Mas a redução pegou os passageiros de surpresa. Moradora de São Cristóvão e passageira da linha 371 (Praça Seca-Praça Tiradentes), que terá o número de viagens diárias reduzido de 284 para 216 (23,9%), a garçonete Graziele Ramos costuma sair do Centro por volta das 14h. Ela ficou preocupada ao saber da mudança:
— À tarde, já espero 40 minutos pelo ônibus. E, de repente, chegam cinco de uma vez. Os horários deveriam ser mais bem distribuídos em lugar de apenas cortar viagens.
O subsecretário municipal de Transportes e Operação, Guilherme Braga Alves, afirmou que ajustes ainda podem ser feitos conforme a procura. Segundo ele, mesmo com os cortes, o total de viagens por dia ainda ficará 15% acima da demanda.
Hoje a prefeitura concede dois tipos de subsídios aos empresários de ônibus. Um deles não será afetado com a mudança anunciada: é o que mantém a tarifa a R$ 4,70 hoje para os passageiros — o município repassa recursos para que o valor não seja de R$ 6,50. A outra forma de remuneração leva em conta a quantidade de quilômetros percorridos pelos ônibus em cada linha. De acordo com informações do site de Transparência da Secretaria municipal de Transportes, em 2024, os consórcios receberam R$ 1,2 bilhão referente aos trajetos percorridos. Os dados de 2025 estão disponíveis até maio: R$ 359 milhões.
Falta integração
O coordenador do Fórum de Mobilidade Urbana, Licínio Machado Rogério, diz que o Conselho Municipal de Transportes não foi consultado sobre as mudanças:
— É preciso ter ônibus na rua independentemente do número de usuários por horário. O passageiro vai perder mais tempo aguardando pelo transporte.

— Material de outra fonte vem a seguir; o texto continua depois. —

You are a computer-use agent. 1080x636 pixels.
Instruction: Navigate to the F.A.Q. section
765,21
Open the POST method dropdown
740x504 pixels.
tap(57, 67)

Segundo ele, os cortes atingiram até as linhas regulares que passaram a atender os passageiros do metrô após o fim do serviço exclusivo (metrô de superfície) em julho de 2024. O número de viagens da 548 (Vila Isabel-Botafogo), por exemplo, teve o número de viagens diárias reduzido de 126 para 82, uma queda de 35%.
— Um ajuste desses só poderia ser feito após uma integração das grades de horários de todos os transportes públicos (inclusive metrô e trens). E o sistema tem que ter previsibilidade. O usuário pode se adaptar à nova realidade desde que as linhas circulem em intervalos regulares — disse o engenheiro Marcus Quintela, coordenador da FGV Transportes.